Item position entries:

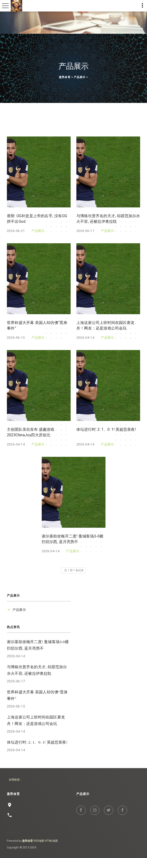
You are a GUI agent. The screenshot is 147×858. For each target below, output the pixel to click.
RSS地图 (39, 840)
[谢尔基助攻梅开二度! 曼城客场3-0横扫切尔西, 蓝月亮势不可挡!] (73, 492)
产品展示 (79, 77)
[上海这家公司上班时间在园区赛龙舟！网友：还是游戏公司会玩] (108, 278)
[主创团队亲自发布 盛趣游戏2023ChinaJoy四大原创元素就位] (39, 385)
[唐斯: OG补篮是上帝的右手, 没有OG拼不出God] (39, 171)
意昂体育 (64, 77)
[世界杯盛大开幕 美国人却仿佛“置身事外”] (39, 278)
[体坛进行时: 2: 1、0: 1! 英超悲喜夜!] (108, 385)
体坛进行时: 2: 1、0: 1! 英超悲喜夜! (106, 429)
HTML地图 (51, 840)
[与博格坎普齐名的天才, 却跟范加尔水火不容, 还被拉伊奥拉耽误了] (108, 171)
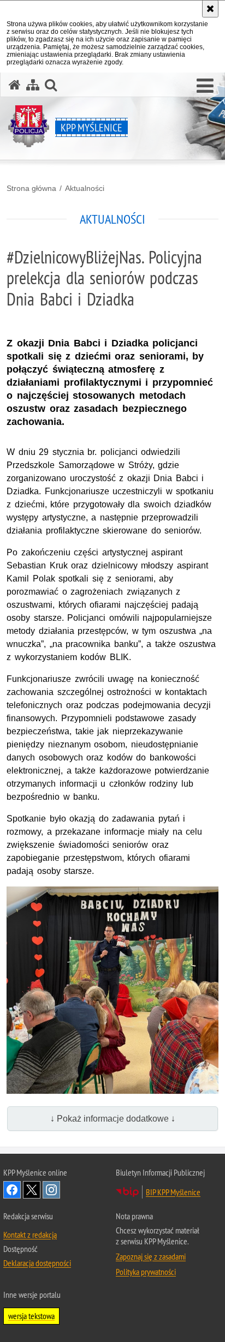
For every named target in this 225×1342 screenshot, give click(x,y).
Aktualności (84, 188)
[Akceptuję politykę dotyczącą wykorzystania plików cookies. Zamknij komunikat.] (210, 8)
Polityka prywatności (146, 1271)
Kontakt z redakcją (30, 1234)
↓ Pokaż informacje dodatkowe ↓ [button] (112, 1118)
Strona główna (31, 188)
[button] (205, 86)
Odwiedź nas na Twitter (31, 1190)
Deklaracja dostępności (37, 1262)
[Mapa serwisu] (32, 85)
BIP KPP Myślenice (173, 1192)
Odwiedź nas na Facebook (12, 1190)
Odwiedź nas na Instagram (51, 1190)
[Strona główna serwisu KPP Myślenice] (15, 85)
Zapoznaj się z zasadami (151, 1256)
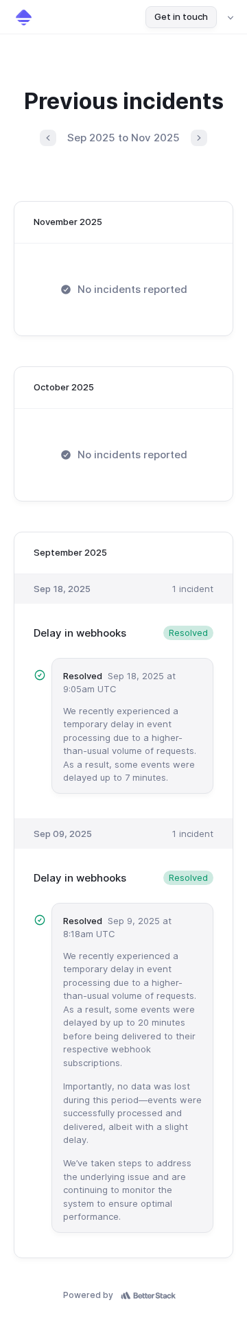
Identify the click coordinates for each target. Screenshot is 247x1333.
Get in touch (181, 16)
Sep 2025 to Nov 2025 (123, 137)
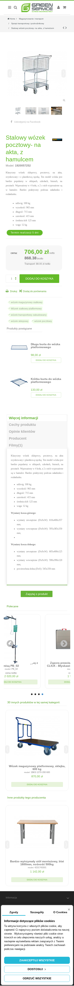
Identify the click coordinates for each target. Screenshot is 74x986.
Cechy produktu (22, 425)
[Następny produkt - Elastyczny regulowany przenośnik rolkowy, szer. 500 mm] (66, 27)
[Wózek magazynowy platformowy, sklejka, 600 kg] (37, 736)
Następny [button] (63, 73)
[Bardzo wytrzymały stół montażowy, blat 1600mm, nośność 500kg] (37, 831)
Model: (10, 165)
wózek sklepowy (19, 321)
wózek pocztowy (43, 321)
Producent (17, 438)
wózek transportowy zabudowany (29, 315)
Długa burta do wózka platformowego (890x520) (45, 347)
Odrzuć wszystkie (37, 978)
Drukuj (13, 291)
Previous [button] (7, 749)
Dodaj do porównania (34, 291)
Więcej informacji (23, 418)
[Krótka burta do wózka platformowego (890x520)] (19, 382)
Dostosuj (36, 969)
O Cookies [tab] (60, 912)
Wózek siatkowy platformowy (26, 308)
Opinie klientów (22, 432)
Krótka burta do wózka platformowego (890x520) (46, 382)
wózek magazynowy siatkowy (26, 302)
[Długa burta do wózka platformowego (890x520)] (19, 347)
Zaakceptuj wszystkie (37, 960)
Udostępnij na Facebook (27, 122)
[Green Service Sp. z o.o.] (37, 7)
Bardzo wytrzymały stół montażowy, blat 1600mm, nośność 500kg (37, 863)
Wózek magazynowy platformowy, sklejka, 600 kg (37, 768)
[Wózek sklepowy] (18, 110)
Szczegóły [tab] (37, 912)
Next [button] (66, 749)
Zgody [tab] (13, 912)
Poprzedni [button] (9, 73)
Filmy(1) (15, 445)
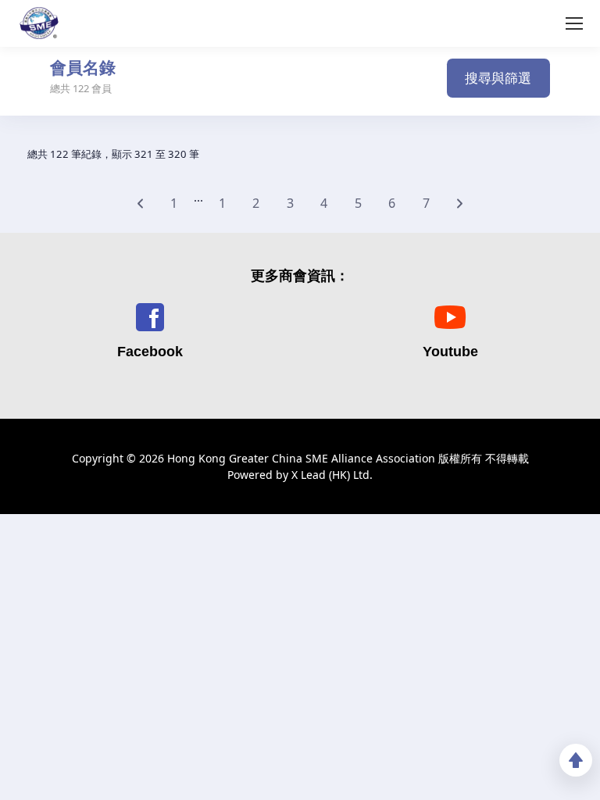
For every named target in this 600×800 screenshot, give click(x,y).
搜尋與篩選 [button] (498, 78)
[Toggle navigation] (281, 84)
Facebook (150, 351)
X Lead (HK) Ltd (330, 474)
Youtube (450, 351)
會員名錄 (83, 68)
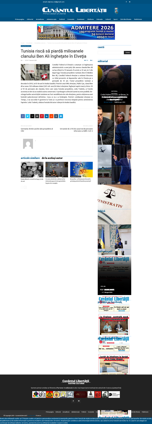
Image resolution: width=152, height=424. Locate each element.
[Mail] (129, 2)
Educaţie (100, 19)
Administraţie (51, 19)
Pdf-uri (103, 286)
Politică (62, 19)
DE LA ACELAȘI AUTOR (52, 158)
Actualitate (40, 19)
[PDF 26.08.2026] (114, 315)
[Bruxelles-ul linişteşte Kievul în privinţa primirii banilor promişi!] (81, 169)
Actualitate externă (39, 43)
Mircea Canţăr (108, 102)
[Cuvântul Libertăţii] (76, 10)
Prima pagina (19, 19)
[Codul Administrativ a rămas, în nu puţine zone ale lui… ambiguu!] (114, 204)
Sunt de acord (73, 423)
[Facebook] (126, 2)
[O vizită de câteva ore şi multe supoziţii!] (114, 165)
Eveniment (80, 19)
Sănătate (90, 19)
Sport (116, 19)
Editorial (30, 19)
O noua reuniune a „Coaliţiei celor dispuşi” (114, 98)
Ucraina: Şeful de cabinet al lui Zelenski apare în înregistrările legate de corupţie (55, 181)
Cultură (108, 19)
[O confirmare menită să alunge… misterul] (114, 125)
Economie (71, 19)
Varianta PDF (105, 251)
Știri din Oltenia (125, 19)
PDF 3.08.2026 (106, 289)
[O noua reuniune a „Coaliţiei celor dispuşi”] (114, 244)
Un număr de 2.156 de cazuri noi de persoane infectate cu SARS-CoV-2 (76, 130)
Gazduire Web (31, 415)
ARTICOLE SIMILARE (30, 158)
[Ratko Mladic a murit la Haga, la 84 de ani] (32, 169)
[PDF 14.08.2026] (114, 355)
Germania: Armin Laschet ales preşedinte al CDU (37, 130)
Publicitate (138, 19)
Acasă (22, 43)
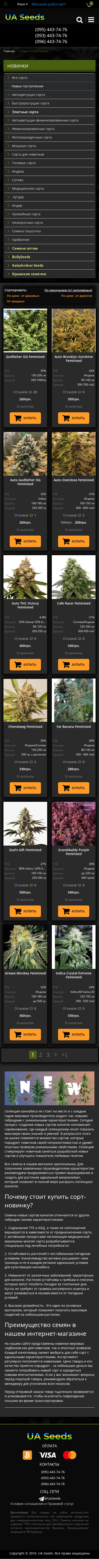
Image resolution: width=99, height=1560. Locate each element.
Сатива (17, 180)
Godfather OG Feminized (25, 356)
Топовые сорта (24, 163)
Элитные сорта (25, 111)
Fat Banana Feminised (74, 726)
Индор (17, 205)
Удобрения (20, 239)
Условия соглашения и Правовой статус (42, 1503)
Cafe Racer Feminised (73, 603)
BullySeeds (21, 256)
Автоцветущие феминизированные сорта (45, 120)
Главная (9, 51)
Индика (18, 171)
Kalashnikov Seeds (27, 265)
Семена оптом (25, 248)
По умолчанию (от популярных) (68, 290)
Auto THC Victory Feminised (25, 605)
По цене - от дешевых (23, 296)
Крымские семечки (29, 273)
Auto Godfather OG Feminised (25, 482)
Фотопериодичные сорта (32, 137)
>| (65, 1054)
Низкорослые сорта (27, 222)
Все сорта (19, 77)
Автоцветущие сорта (28, 94)
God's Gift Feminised (25, 850)
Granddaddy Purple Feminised (73, 852)
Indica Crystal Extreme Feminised (73, 975)
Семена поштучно (26, 231)
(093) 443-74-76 (51, 35)
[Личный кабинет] (6, 4)
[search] (79, 19)
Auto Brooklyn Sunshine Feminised (74, 358)
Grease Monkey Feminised (25, 973)
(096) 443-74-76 (51, 41)
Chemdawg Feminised (25, 726)
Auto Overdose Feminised (74, 480)
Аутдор (18, 197)
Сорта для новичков (28, 154)
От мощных (15, 301)
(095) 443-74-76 (51, 29)
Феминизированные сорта (33, 129)
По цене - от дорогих (76, 296)
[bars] (91, 19)
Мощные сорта (24, 146)
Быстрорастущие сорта (30, 103)
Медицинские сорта (28, 188)
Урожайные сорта (26, 214)
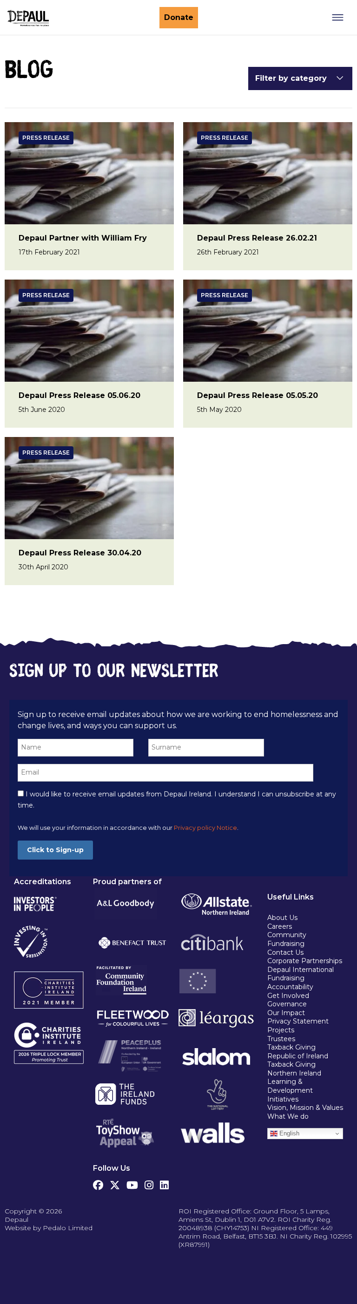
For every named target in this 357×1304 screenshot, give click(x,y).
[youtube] (132, 1183)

TASK INSTRUCTIONS: Please copy out all the records above, substituting "Znajdź nas na" for each occurrence of "Odwiedź nas na" and keeping everything else unchanged. Leave the pictures out of your copy.

FINISHED EXERCISE:
You are a GUI agent. The screenshot is 147×858. For each target below, output the pixel to click.
RSS地图 (39, 840)
[谢尔基助攻梅开二度! 曼城客场3-0横扫切尔西, 蓝月亮势不可挡!] (73, 492)
产品展示 (79, 77)
[上海这家公司上班时间在园区赛龙舟！网友：还是游戏公司会玩] (108, 278)
[主创团队亲自发布 盛趣游戏2023ChinaJoy四大原创元素就位] (39, 385)
[唐斯: OG补篮是上帝的右手, 没有OG拼不出God] (39, 171)
意昂体育 (64, 77)
[世界杯盛大开幕 美国人却仿佛“置身事外”] (39, 278)
[体坛进行时: 2: 1、0: 1! 英超悲喜夜!] (108, 385)
体坛进行时: 2: 1、0: 1! 英超悲喜夜! (106, 429)
HTML地图 (51, 840)
[与博格坎普齐名的天才, 却跟范加尔水火不容, 还被拉伊奥拉耽误了] (108, 171)
For every named target in this 225×1342 screenshot, give click(x,y).
Aktualności (84, 188)
[Akceptuję politykę dotyczącą wykorzystania plików cookies. Zamknij komunikat.] (210, 8)
Polityka prywatności (146, 1271)
Kontakt z redakcją (30, 1234)
↓ Pokaż informacje dodatkowe ↓ [button] (112, 1118)
Strona główna (31, 188)
[button] (205, 86)
Znajdź nas na Twitter (31, 1190)
Deklaracja dostępności (37, 1262)
[Mapa serwisu] (32, 85)
BIP KPP Myślenice (173, 1192)
Znajdź nas na Facebook (12, 1190)
Znajdź nas na Instagram (51, 1190)
[Strona główna serwisu KPP Myślenice] (15, 85)
Zapoznaj się z zasadami (151, 1256)
Identify the click coordinates for each target. Screenshot is 247x1333.
Get in touch (181, 16)
Sep 2025 to Nov 2025 (123, 137)
Identify the click coordinates for each target. Screenshot is 74x986.
Cechy produktu (22, 425)
[Następny produkt - Elastyczny regulowany przenośnik rolkowy, szer. 500 mm] (66, 27)
[Wózek magazynowy platformowy, sklejka, 600 kg] (37, 736)
Następny [button] (63, 73)
[Bardzo wytrzymały stół montażowy, blat 1600mm, nośność 500kg] (37, 831)
Model: (10, 165)
wózek sklepowy (19, 321)
wózek pocztowy (43, 321)
Producent (17, 438)
wózek transportowy zabudowany (29, 315)
Długa burta do wózka platformowego (890x520) (45, 347)
Odrzuć wszystkie (37, 978)
Drukuj (13, 291)
Previous [button] (7, 749)
Dodaj do porównania (34, 291)
Więcej informacji (23, 418)
[Krótka burta do wózka platformowego (890x520)] (19, 382)
Dostosuj (36, 969)
O Cookies [tab] (60, 912)
Wózek siatkowy platformowy (26, 308)
Opinie klientów (22, 432)
Krótka burta do wózka platformowego (890x520) (46, 382)
wózek magazynowy siatkowy (26, 302)
[Długa burta do wózka platformowego (890x520)] (19, 347)
Zaakceptuj wszystkie (37, 960)
Udostępnij na Facebook (27, 122)
[Green Service Sp. z o.o.] (37, 7)
Bardzo wytrzymały stół montażowy, blat 1600mm, nośność 500kg (37, 863)
Wózek magazynowy platformowy, sklejka, 600 kg (37, 768)
[Wózek sklepowy] (18, 110)
Szczegóły [tab] (37, 912)
Next [button] (66, 749)
Zgody [tab] (13, 912)
Poprzedni [button] (9, 73)
Filmy(1) (15, 445)
For every named target in this 600×800 screenshot, give click(x,y).
搜尋與篩選 [button] (498, 78)
[Toggle navigation] (281, 84)
Facebook (150, 351)
X Lead (HK) Ltd (330, 474)
Youtube (450, 351)
會員名錄 (83, 68)
Image resolution: width=152, height=424. Locate each element.
[Mail] (129, 2)
Educaţie (100, 19)
Administraţie (51, 19)
Pdf-uri (103, 286)
Politică (62, 19)
DE LA ACELAȘI AUTOR (52, 158)
Actualitate (40, 19)
[PDF 26.08.2026] (114, 315)
[Bruxelles-ul linişteşte Kievul în privinţa primirii banilor promişi!] (81, 169)
Actualitate externă (39, 43)
Mircea Canţăr (108, 102)
[Cuvântul Libertăţii] (76, 10)
Prima pagina (19, 19)
[Codul Administrativ a rămas, în nu puţine zone ale lui… ambiguu!] (114, 204)
Sunt de acord (73, 423)
[Facebook] (126, 2)
[O vizită de câteva ore şi multe supoziţii!] (114, 165)
Eveniment (80, 19)
Sănătate (90, 19)
Sport (116, 19)
Editorial (30, 19)
O noua reuniune a „Coaliţiei celor dispuşi” (114, 98)
Ucraina: Şeful de cabinet al lui Zelenski apare în înregistrările legate de corupţie (55, 181)
Cultură (108, 19)
[O confirmare menită să alunge… misterul] (114, 125)
Economie (71, 19)
Varianta PDF (105, 251)
Știri din Oltenia (125, 19)
PDF 3.08.2026 (106, 289)
[O noua reuniune a „Coaliţiei celor dispuşi”] (114, 244)
Un număr de 2.156 de cazuri noi de persoane infectate cu SARS-CoV-2 (76, 130)
Gazduire Web (31, 415)
ARTICOLE SIMILARE (30, 158)
[Ratko Mladic a murit la Haga, la 84 de ani] (32, 169)
[PDF 14.08.2026] (114, 355)
Germania: Armin Laschet ales preşedinte al CDU (37, 130)
Publicitate (138, 19)
Acasă (22, 43)
Image resolution: width=99, height=1560. Locate each element.
Сатива (17, 180)
Godfather OG Feminized (25, 356)
Топовые сорта (24, 163)
Элитные сорта (25, 111)
Fat Banana Feminised (74, 726)
Индор (17, 205)
Удобрения (20, 239)
Условия соглашения и Правовой статус (42, 1503)
Cafe Racer Feminised (73, 603)
BullySeeds (21, 256)
Автоцветущие феминизированные сорта (45, 120)
Главная (9, 51)
Индика (18, 171)
Kalashnikov Seeds (27, 265)
Семена оптом (25, 248)
По умолчанию (от популярных) (68, 290)
Auto THC Victory Feminised (25, 605)
По цене - от дешевых (23, 296)
Крымские семечки (29, 273)
Auto Godfather OG Feminised (25, 482)
Фотопериодичные сорта (32, 137)
>| (65, 1054)
Низкорослые сорта (27, 222)
Все сорта (19, 77)
Автоцветущие сорта (28, 94)
God's Gift Feminised (25, 850)
Granddaddy Purple Feminised (73, 852)
Indica Crystal Extreme Feminised (73, 975)
Семена поштучно (26, 231)
(093) 443-74-76 (51, 35)
[Личный кабинет] (6, 4)
[search] (79, 19)
Auto Brooklyn Sunshine Feminised (74, 358)
Grease Monkey Feminised (25, 973)
(096) 443-74-76 (51, 41)
Chemdawg Feminised (25, 726)
Auto Overdose Feminised (74, 480)
Аутдор (18, 197)
Сорта для новичков (28, 154)
От мощных (15, 301)
(095) 443-74-76 (51, 29)
Феминизированные сорта (33, 129)
По цене - от дорогих (76, 296)
[bars] (91, 19)
Мощные сорта (24, 146)
Быстрорастущие сорта (30, 103)
Медицинские сорта (28, 188)
Урожайные сорта (26, 214)
For every named target in this 357×1304 screenshot, give click(x,y).
[youtube] (132, 1183)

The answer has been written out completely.